The versatility of potatoes is what makes them a popular root vegetable.
Potatoes can be controversial.
Many people limit their intake of starch.
Also, potatoes are frequently fried and processed.
This article covers potato health.
What Are Potatoes?
Potatoes can be considered a kind of edible plant tuber and are widely used around the world.
Many species share similar characteristics, with starchy skin and thin, nutritiously-rich skin.
Potatoes can also be boiled or steamed and fried, or baked.
Potatoes Are High In Nutrients
Different types of potatoes have different nutrients.
One medium Russet baked potato (6.1 ounces or 173g) provides the following:
- Calories: 168
- Fat: 0 g
- Protein: 5 grams
- Carbs: 37 Grams
- Fiber: 4 g
- Sodium: 24 milligrams
- Vitamin D: 37%
- Vitamin A6: 31% RDI
- Potassium – 27% of RDI
- Manganese – 20% RDI
Potatoes Contain Antioxidants
Antioxidants reduce the risk of developing free radicals. This can lead to chronic illness.
Studies show that antioxidants are effective in preventing heart disease, diabetes, and cancer.
Flavonoids in potatoes include carotenoids and photonic acids.

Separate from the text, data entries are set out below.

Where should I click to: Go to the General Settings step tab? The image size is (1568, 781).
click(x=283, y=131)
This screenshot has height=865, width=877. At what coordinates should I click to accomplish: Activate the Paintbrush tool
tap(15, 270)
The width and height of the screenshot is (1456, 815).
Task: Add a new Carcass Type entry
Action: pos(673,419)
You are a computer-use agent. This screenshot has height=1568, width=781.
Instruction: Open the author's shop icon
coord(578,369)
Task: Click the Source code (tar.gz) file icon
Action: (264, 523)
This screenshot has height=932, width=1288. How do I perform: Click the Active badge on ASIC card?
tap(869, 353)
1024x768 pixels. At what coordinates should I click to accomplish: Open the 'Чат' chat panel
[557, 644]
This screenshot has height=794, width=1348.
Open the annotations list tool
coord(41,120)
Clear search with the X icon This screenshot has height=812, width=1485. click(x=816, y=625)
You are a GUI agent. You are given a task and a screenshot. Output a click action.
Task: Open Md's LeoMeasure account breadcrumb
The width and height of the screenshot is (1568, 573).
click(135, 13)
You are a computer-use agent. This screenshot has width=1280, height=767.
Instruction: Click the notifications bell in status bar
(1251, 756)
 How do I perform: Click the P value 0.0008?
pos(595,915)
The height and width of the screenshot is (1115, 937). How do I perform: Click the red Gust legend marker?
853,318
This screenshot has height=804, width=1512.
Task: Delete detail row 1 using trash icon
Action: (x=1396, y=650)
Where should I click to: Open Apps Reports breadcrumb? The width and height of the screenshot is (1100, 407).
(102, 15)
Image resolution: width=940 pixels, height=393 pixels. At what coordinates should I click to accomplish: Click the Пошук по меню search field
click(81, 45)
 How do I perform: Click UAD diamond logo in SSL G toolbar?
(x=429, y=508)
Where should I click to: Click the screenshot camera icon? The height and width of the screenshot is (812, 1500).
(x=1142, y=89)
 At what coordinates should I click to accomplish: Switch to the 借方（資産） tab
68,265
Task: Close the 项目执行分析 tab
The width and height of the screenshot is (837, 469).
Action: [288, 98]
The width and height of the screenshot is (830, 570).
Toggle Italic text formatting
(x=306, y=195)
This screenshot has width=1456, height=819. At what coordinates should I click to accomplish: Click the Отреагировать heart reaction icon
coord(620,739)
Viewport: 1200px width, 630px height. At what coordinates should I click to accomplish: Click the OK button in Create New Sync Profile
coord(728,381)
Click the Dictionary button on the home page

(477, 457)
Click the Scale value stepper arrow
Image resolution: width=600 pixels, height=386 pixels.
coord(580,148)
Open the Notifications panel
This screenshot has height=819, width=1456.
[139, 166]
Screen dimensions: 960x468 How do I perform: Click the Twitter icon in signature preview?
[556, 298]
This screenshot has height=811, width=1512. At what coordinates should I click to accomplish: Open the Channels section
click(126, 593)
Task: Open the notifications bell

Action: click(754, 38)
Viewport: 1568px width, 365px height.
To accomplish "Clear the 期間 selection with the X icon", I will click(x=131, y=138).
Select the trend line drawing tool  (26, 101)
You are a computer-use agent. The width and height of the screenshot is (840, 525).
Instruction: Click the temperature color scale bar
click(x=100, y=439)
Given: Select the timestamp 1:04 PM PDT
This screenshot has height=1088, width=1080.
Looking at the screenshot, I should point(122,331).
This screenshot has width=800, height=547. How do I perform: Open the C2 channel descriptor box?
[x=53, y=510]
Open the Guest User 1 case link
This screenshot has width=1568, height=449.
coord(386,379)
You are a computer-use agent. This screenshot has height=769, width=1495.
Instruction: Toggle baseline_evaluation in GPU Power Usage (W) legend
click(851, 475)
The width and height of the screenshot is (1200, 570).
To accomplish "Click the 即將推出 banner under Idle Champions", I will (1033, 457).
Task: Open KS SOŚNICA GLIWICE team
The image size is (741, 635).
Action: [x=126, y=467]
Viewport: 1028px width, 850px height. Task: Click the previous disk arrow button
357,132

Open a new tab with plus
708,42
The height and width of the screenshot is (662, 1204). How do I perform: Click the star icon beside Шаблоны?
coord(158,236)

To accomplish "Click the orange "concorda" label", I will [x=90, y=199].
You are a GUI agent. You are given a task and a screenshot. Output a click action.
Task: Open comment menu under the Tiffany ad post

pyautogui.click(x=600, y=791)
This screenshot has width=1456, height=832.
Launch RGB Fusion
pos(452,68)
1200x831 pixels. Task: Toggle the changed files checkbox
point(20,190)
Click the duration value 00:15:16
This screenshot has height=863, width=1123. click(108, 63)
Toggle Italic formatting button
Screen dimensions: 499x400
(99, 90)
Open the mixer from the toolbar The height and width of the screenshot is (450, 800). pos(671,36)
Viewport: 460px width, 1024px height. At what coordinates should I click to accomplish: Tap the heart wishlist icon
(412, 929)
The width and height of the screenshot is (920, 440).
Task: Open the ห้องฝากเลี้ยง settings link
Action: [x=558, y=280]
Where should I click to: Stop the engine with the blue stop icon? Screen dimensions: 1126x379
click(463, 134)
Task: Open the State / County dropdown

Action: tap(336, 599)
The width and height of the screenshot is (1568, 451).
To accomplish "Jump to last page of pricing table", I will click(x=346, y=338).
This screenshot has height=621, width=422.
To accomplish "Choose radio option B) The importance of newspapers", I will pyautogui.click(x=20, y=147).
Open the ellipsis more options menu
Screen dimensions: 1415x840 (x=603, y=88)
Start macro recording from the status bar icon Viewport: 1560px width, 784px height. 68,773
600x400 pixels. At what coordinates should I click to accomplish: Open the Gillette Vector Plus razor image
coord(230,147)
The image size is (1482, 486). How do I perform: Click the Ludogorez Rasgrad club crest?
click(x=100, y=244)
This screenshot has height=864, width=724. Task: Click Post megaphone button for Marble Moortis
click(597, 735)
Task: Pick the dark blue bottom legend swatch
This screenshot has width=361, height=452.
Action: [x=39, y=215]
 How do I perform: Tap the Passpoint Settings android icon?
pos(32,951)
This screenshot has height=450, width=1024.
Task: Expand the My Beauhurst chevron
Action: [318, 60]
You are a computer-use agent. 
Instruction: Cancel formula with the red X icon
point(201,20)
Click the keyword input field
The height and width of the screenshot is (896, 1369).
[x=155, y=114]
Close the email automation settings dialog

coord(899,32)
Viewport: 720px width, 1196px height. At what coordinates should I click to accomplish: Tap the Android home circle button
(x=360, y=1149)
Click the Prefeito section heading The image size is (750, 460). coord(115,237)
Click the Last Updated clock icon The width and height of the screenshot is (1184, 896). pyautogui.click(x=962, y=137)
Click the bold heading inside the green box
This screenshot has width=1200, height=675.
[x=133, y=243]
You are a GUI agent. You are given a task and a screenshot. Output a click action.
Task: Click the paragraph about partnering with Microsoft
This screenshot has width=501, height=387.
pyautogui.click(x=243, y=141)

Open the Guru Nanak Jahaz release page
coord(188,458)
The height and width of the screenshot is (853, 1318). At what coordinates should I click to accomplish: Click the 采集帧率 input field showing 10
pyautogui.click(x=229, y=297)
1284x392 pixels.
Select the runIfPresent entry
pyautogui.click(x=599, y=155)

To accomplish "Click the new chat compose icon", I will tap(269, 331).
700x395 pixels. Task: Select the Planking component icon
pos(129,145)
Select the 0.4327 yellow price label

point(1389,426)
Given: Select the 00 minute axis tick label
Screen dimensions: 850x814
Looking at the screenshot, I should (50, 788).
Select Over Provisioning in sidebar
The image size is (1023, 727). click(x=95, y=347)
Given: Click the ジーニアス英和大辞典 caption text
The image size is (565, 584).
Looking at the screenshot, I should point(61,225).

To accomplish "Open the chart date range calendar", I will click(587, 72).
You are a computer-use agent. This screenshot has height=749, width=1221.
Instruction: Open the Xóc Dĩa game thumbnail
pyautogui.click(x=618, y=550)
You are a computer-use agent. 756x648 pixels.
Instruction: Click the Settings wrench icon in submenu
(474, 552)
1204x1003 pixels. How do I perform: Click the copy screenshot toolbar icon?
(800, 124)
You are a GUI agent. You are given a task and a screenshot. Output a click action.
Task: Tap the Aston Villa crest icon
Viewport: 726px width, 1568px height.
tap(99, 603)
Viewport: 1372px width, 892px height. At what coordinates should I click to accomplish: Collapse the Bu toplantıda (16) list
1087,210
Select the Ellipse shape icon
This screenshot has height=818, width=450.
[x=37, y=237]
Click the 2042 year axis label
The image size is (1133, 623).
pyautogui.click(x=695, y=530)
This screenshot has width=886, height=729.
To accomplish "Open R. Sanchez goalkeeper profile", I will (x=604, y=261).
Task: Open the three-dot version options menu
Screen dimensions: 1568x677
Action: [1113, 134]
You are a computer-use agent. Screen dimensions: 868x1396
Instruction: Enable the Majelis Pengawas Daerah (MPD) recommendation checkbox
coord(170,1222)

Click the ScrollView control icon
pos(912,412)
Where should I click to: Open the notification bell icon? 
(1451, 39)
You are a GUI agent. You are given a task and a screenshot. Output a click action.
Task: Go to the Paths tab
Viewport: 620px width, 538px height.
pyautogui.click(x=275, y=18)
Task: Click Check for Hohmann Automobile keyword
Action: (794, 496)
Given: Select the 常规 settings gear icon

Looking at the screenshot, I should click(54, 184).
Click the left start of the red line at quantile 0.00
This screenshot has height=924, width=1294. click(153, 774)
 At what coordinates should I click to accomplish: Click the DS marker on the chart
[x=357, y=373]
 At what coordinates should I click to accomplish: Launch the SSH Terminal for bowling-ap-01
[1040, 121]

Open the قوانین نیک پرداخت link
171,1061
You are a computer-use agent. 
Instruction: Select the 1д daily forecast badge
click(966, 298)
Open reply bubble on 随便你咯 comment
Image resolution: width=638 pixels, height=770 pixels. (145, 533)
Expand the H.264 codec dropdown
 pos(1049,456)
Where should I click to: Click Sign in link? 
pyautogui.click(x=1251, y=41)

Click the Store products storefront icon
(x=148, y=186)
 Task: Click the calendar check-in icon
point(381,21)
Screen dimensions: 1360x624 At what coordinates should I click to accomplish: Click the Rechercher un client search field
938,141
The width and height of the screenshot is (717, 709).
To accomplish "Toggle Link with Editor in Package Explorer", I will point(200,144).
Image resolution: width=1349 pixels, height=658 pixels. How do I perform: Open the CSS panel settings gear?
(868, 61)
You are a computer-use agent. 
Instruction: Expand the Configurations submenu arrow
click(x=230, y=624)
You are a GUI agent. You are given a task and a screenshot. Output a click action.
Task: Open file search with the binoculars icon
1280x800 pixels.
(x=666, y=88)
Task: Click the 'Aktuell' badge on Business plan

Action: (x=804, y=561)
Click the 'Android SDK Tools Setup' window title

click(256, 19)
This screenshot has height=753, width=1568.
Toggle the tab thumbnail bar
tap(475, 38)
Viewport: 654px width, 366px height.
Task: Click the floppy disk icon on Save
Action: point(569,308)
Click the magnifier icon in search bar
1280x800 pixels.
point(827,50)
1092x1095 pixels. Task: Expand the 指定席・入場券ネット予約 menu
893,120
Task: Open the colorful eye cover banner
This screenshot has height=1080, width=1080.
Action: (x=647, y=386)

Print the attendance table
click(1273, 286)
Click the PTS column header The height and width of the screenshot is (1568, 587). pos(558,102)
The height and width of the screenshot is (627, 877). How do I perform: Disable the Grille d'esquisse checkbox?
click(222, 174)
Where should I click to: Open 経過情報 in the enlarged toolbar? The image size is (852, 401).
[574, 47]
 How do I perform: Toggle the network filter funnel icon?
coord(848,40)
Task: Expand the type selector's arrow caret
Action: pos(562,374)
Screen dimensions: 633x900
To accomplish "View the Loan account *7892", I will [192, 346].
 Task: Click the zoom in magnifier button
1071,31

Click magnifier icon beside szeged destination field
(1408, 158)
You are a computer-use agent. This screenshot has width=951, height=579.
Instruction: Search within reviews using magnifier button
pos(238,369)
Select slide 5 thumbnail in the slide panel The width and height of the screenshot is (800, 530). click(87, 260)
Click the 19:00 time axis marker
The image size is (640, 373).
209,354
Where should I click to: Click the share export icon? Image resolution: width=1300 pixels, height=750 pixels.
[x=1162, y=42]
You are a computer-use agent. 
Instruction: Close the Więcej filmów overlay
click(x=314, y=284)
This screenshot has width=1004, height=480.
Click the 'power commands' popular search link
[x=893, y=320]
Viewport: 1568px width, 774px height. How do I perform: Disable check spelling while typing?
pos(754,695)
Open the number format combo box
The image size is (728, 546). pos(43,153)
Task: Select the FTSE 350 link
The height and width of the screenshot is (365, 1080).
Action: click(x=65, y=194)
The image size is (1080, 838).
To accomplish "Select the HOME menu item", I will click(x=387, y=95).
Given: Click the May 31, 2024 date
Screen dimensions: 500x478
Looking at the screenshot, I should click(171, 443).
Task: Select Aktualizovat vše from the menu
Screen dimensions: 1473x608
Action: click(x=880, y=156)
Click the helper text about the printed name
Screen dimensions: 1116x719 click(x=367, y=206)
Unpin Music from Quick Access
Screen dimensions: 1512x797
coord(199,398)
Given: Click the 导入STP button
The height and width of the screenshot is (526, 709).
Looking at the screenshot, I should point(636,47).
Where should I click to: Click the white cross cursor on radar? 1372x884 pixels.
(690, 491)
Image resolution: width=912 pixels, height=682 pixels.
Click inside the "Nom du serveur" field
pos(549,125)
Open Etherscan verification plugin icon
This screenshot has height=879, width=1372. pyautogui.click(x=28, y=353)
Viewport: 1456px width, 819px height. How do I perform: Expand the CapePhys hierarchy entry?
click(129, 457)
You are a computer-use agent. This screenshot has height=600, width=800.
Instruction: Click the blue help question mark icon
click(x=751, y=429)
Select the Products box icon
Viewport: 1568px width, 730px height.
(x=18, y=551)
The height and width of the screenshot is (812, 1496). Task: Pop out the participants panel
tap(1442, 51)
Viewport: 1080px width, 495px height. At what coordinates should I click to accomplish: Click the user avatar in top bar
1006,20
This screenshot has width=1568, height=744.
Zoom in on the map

One study concluded that colored potatoes neutralize free radicals better than white potatoes.
A test-tube study suggests that antioxidants in potatoes may slow the progression of liver and colon cancer.
They Provide Resistant Starch
Small intestine starch is resistant.
It goes to the large intestine, where it feeds good bacteria.
Cooked, refrigerated potatoes have the most resistant starch.
Resistant starch benefits blood sugar and insulin sensitivity.
10 people consumed 30 grams of resistant starch daily for four weeks. Insulin sensitivity increased 33% with resistant starch.
10 subjects received 50 grams of raw potato starch in another trial. They saw lower blood sugar and increased satiety.
Raw potatoes have resistant starch, but they're cooked. This destroys microorganisms and antinutrients that inhibit nutrient absorption.
Potatoes Can Be Satiating
Potatoes are filling.
In one study, 11–13 people rated the satiety of common foods.
Boiled potatoes were seven times more filling than croissants.
In another study, 11 adults' food intake and satiety were affected by rice, potatoes, and pasta.
Potato skins contain fiber that passes through the body undigested, reducing hunger.
A Possible Link Between Eating Certain Potatoes And Gaining Weight Has Been Found
Some studies link potatoes and potato products to weight gain.
Each daily serving of potatoes and processed potato chips contributed an average of 1.3 pounds (0.58 kg) and 1.7 pounds (0.77 kg) to weight gain.
How often, how much, and how you cook them matters.
Other studies found no link between potato consumption and obesity.
Fries and chips have more calories and fat than boiled, steamed, or roasted potatoes. Excess calories can cause weight gain.
Potatoes Contain Glycoalkaloids
Glycoalkaloids are a family of potentially dangerous nightshade chemicals.
Solanine and chaconine are in potatoes.
Green potatoes contain glycoalkaloids.
Potatoes produce chlorophyll when exposed to light, turning green. Light can increase glycoalkaloid concentrations when chlorophyll is produced.
Glycoalkaloids are poisonous in large doses.
Potato glycoalkaloids may aggravate inflammatory bowel disease, according to an animal study.
Drowsiness, heightened sensitivity, itching, and stomach problems are other symptoms.
Regularly ingested glycoalkaloids are safe.
Potato peel contains 60–70% of its glycoalkaloid content.
How To Make Potatoes Healthier?
Potatoes are healthy in moderation.
They're satiating, nutrient-rich, and adaptable.
Preparation affects their nutrition.
Eating both the skin and flesh of potatoes increases fiber, vitamins, and minerals.
Healthy cooking methods are also important. Cooking destroys harmful microorganisms and antinutrients.
Baking, boiling, and steaming potatoes reduce fat and calories.
Whole potatoes help reduce fat, calories, and sodium.